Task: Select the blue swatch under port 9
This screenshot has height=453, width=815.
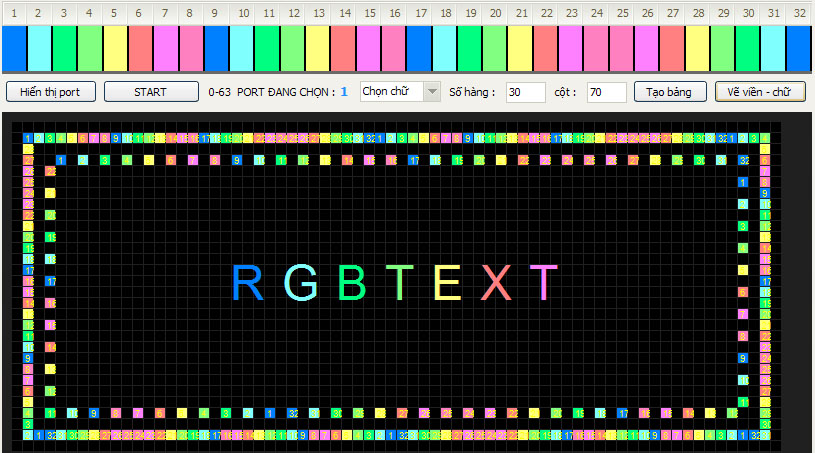Action: point(216,47)
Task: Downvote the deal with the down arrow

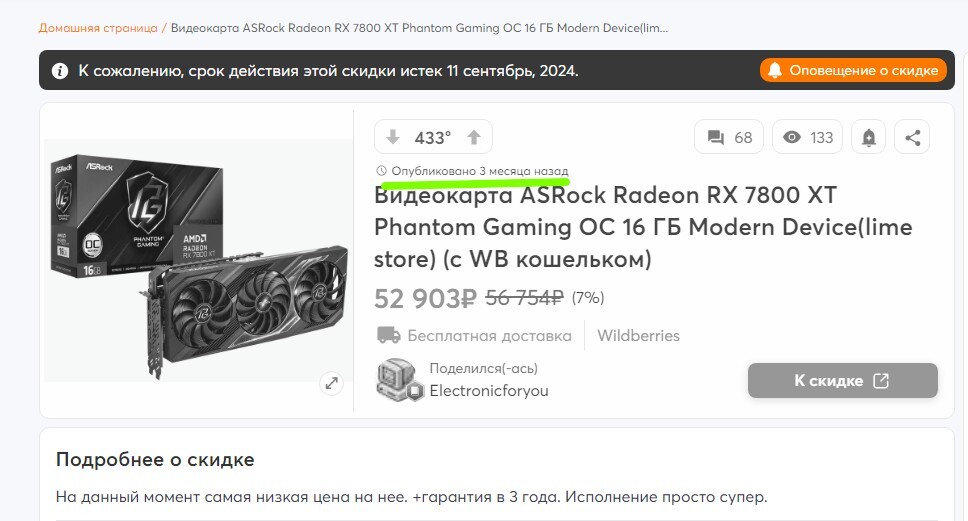Action: tap(393, 137)
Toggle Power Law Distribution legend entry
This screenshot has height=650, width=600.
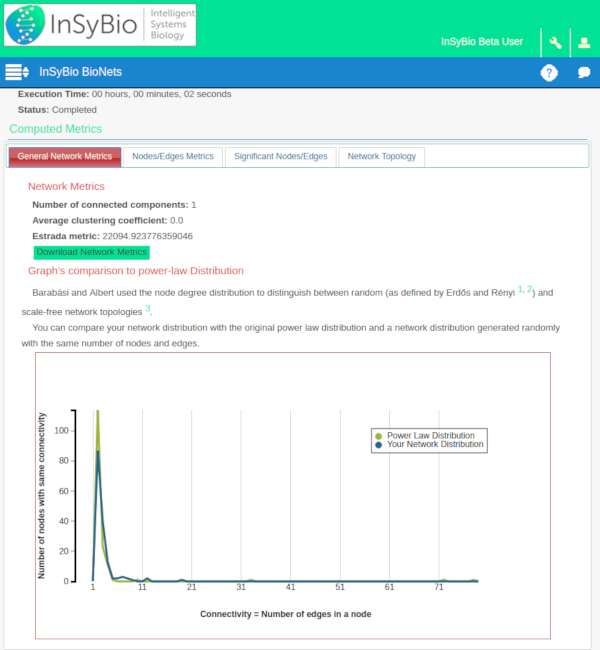431,436
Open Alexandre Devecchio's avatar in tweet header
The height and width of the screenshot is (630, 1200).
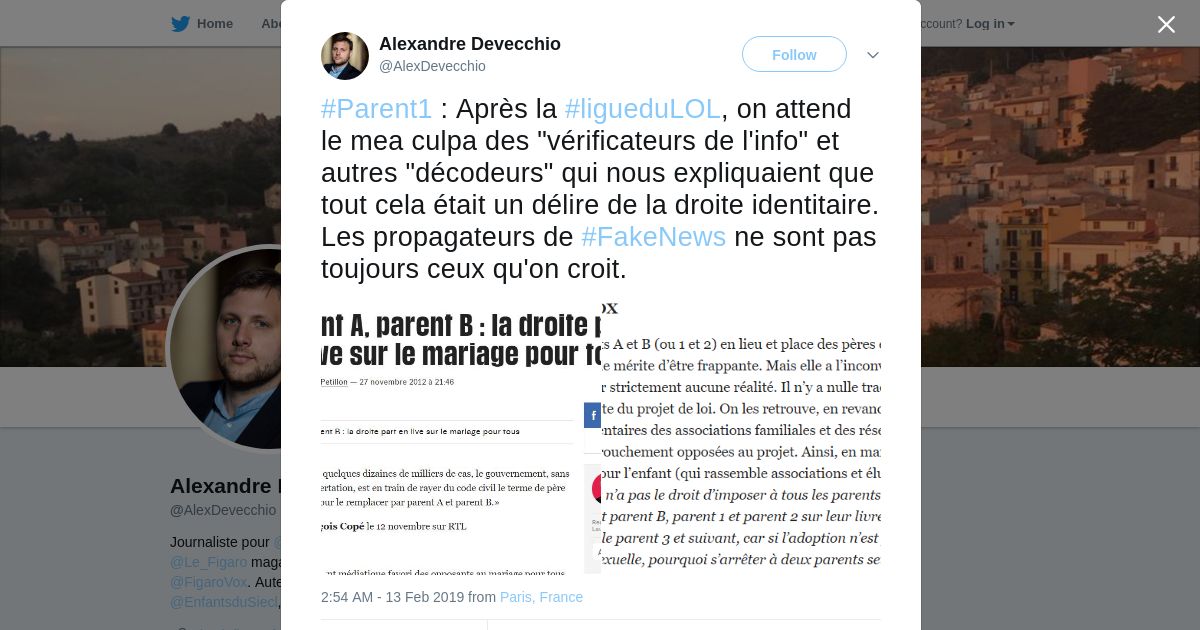(345, 55)
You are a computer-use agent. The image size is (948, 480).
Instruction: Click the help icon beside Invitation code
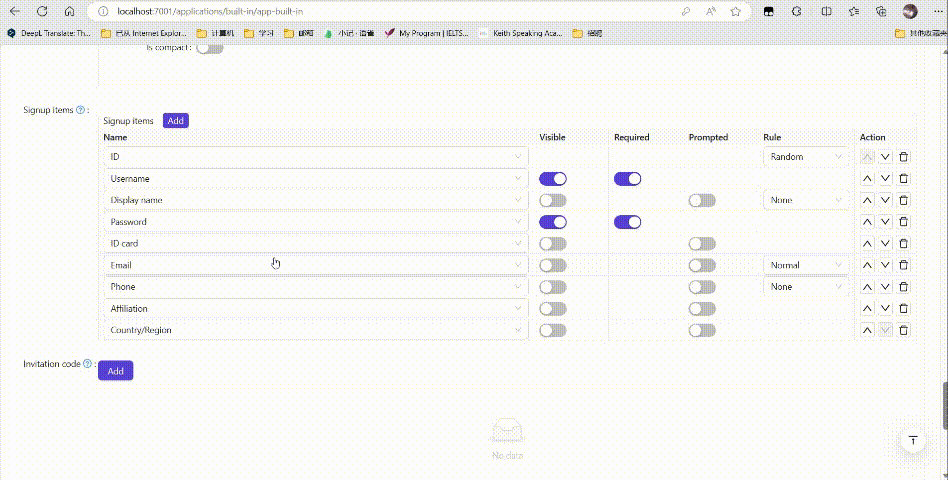point(87,364)
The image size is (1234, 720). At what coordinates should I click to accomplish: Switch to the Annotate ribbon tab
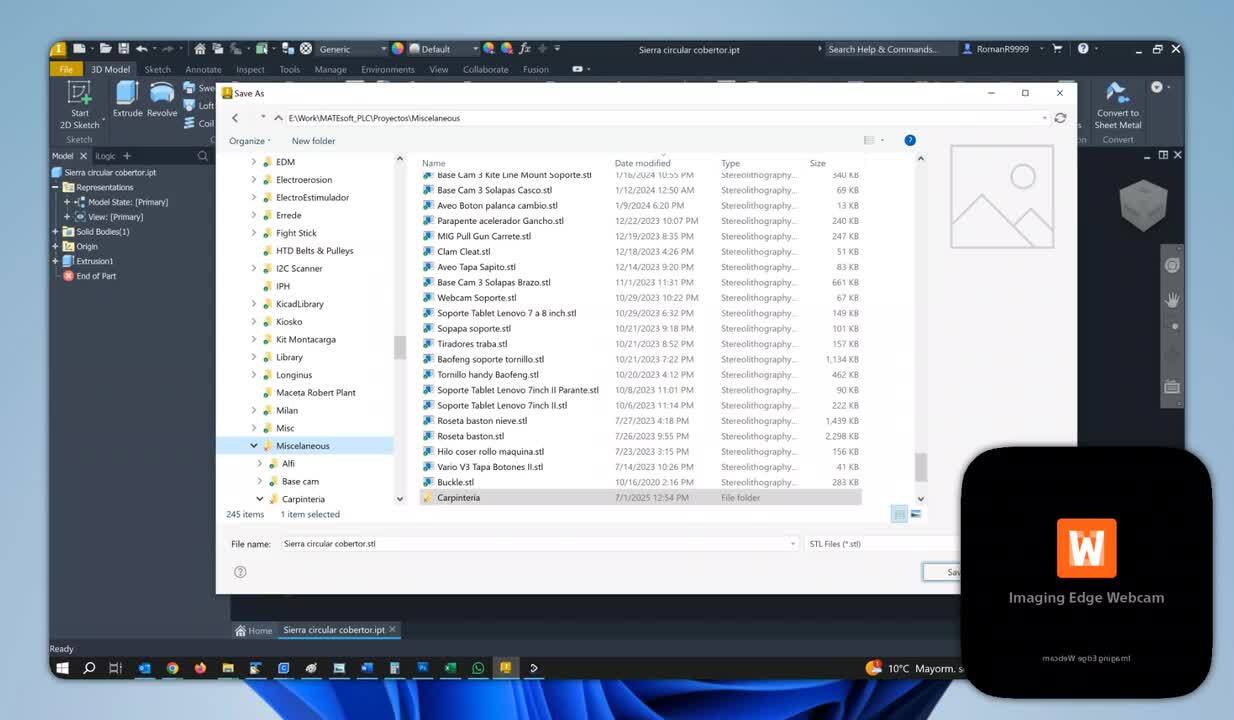click(x=203, y=69)
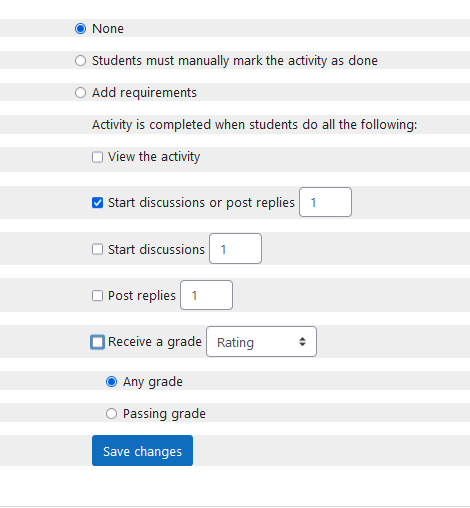
Task: Select the None completion radio button
Action: [x=80, y=29]
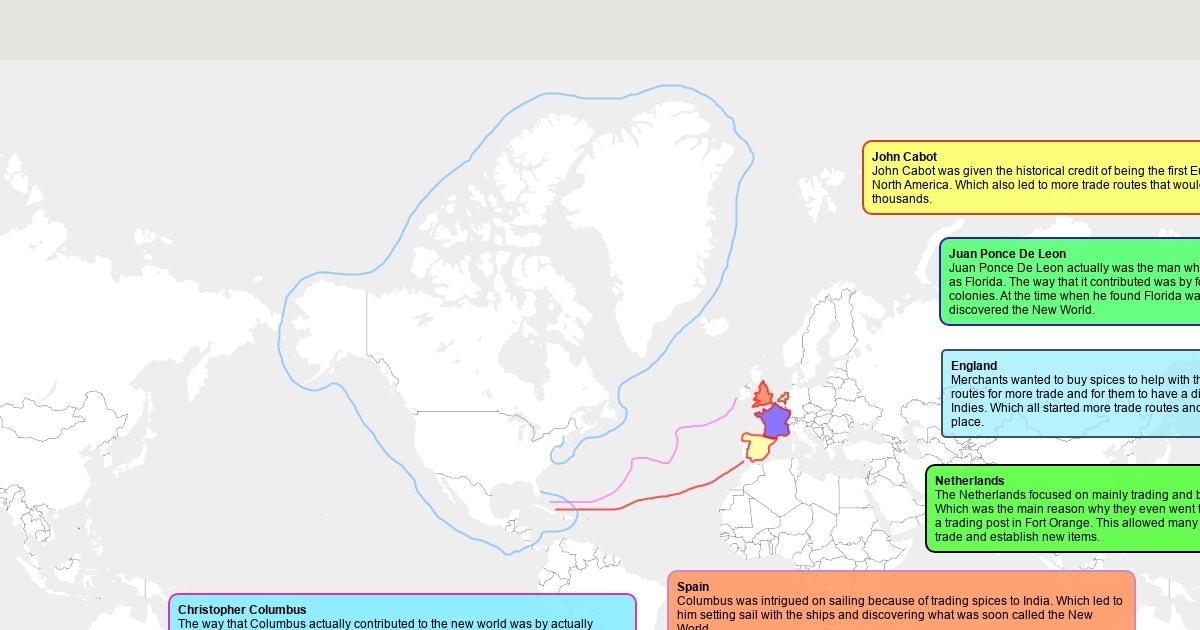The width and height of the screenshot is (1200, 630).
Task: Open the England light blue note box
Action: (x=1070, y=394)
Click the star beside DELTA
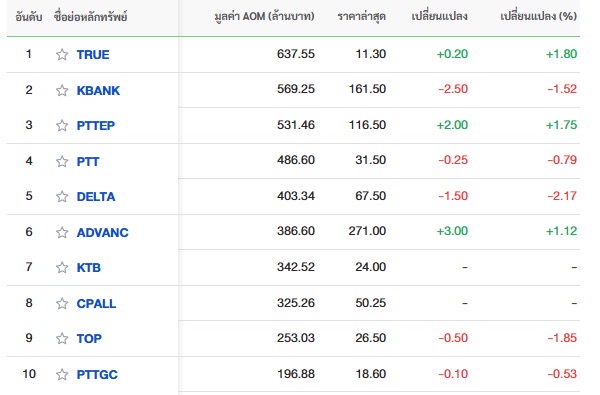The width and height of the screenshot is (600, 395). (x=62, y=197)
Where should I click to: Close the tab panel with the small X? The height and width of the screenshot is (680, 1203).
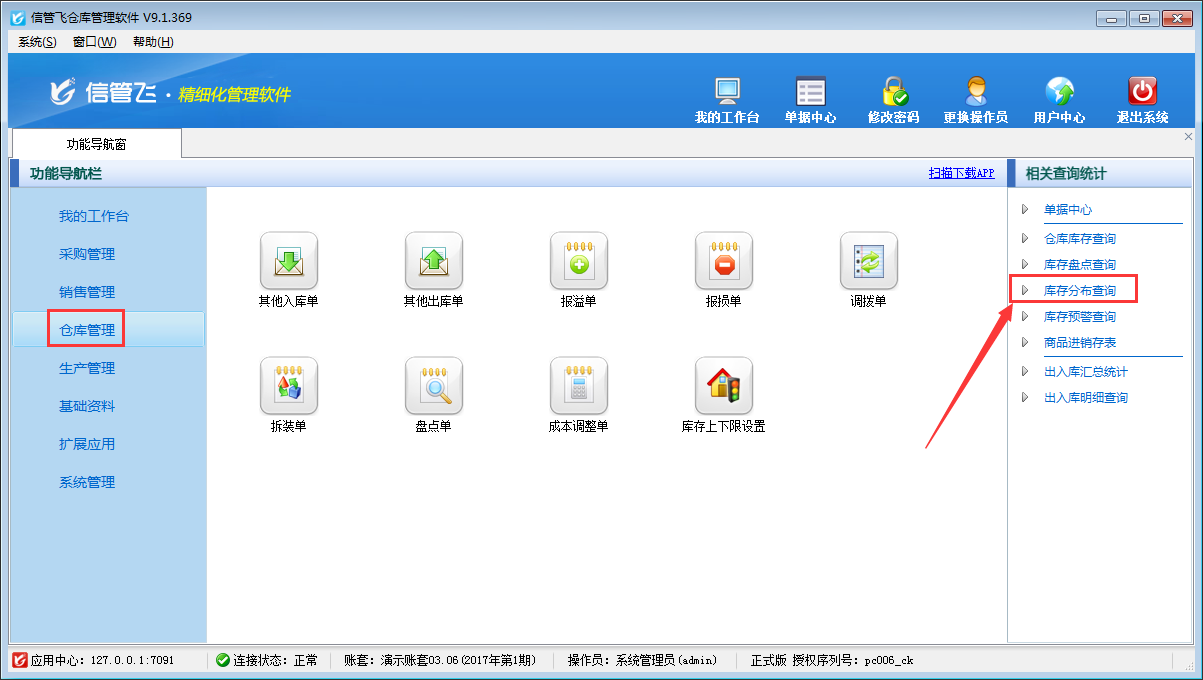(x=1188, y=137)
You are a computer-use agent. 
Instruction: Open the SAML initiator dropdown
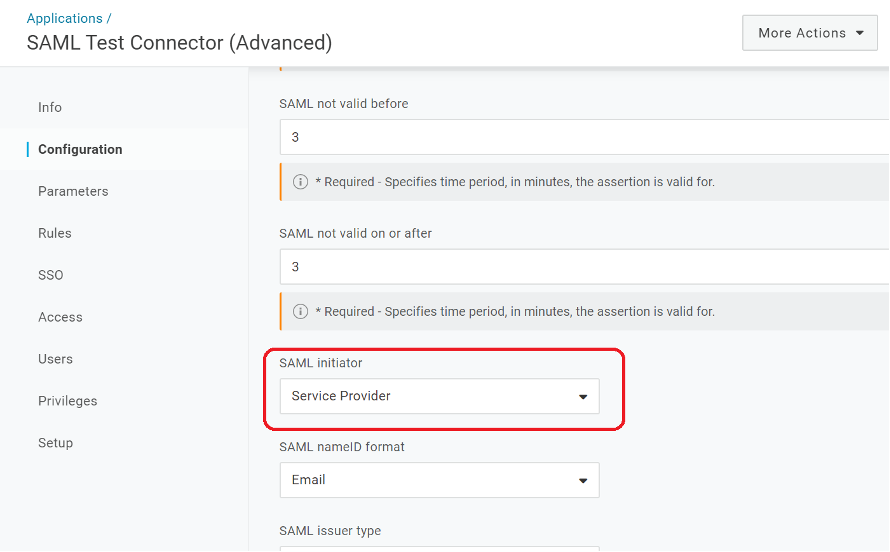439,396
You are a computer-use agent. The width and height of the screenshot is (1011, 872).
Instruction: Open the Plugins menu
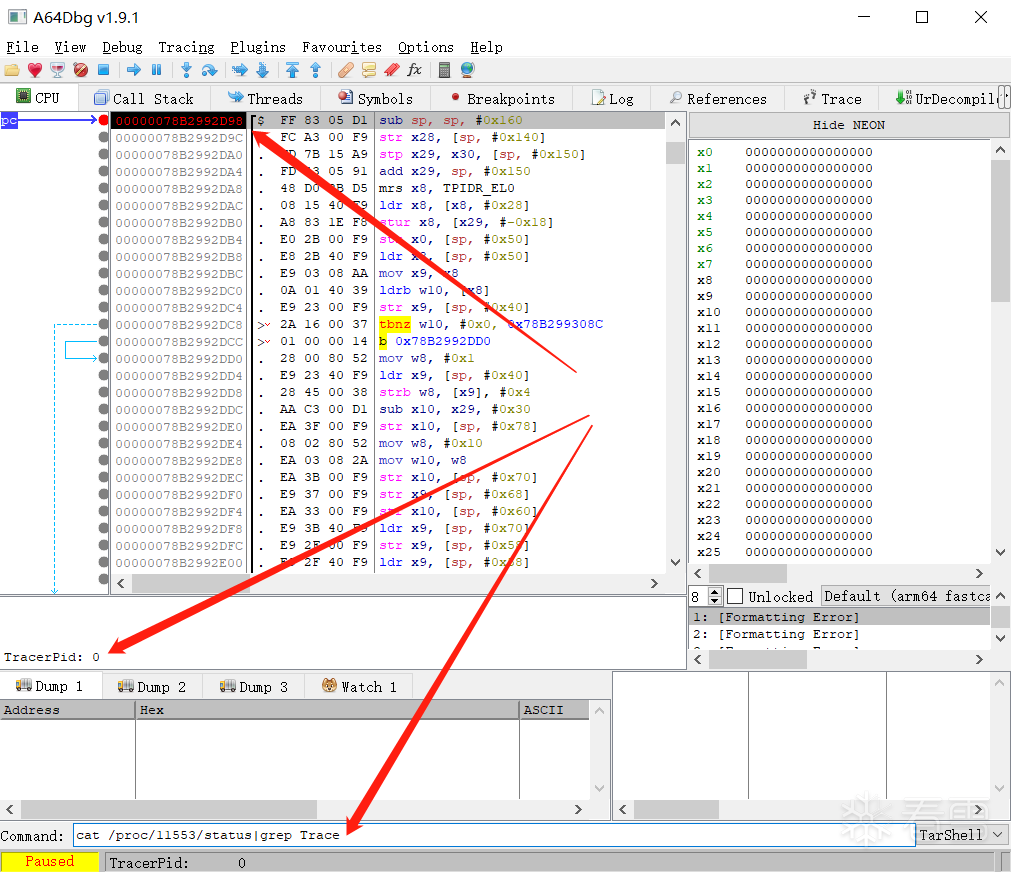point(258,47)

-=-=-

• _TASK_: Strip the images and reproduce the remaining records precisely.

• _WRITTEN RESPONSE_:
Task: Select the blue swatch under port 9
This screenshot has height=453, width=815.
Action: point(216,47)
Task: Downvote the deal with the down arrow

Action: tap(393, 137)
Toggle Power Law Distribution legend entry
This screenshot has height=650, width=600.
431,436
Open Alexandre Devecchio's avatar in tweet header
The height and width of the screenshot is (630, 1200).
(345, 55)
You are a computer-use agent. The image size is (948, 480).
Instruction: Click the help icon beside Invitation code
point(87,364)
The image size is (1234, 720). At what coordinates should I click to accomplish: Switch to the Annotate ribbon tab
click(x=203, y=69)
Task: Select the None completion radio button
Action: [x=80, y=29]
The width and height of the screenshot is (1200, 630).
Task: Open the England light blue note box
Action: (x=1070, y=394)
Click the star beside DELTA
The width and height of the screenshot is (600, 395). (x=62, y=197)
Where should I click to: Close the tab panel with the small X? The height and width of the screenshot is (680, 1203).
(x=1188, y=137)
You are a computer-use agent. 
Instruction: Open the SAML initiator dropdown
439,396
You are a computer-use agent. The width and height of the screenshot is (1011, 872).
Instruction: Open the Plugins menu
point(258,47)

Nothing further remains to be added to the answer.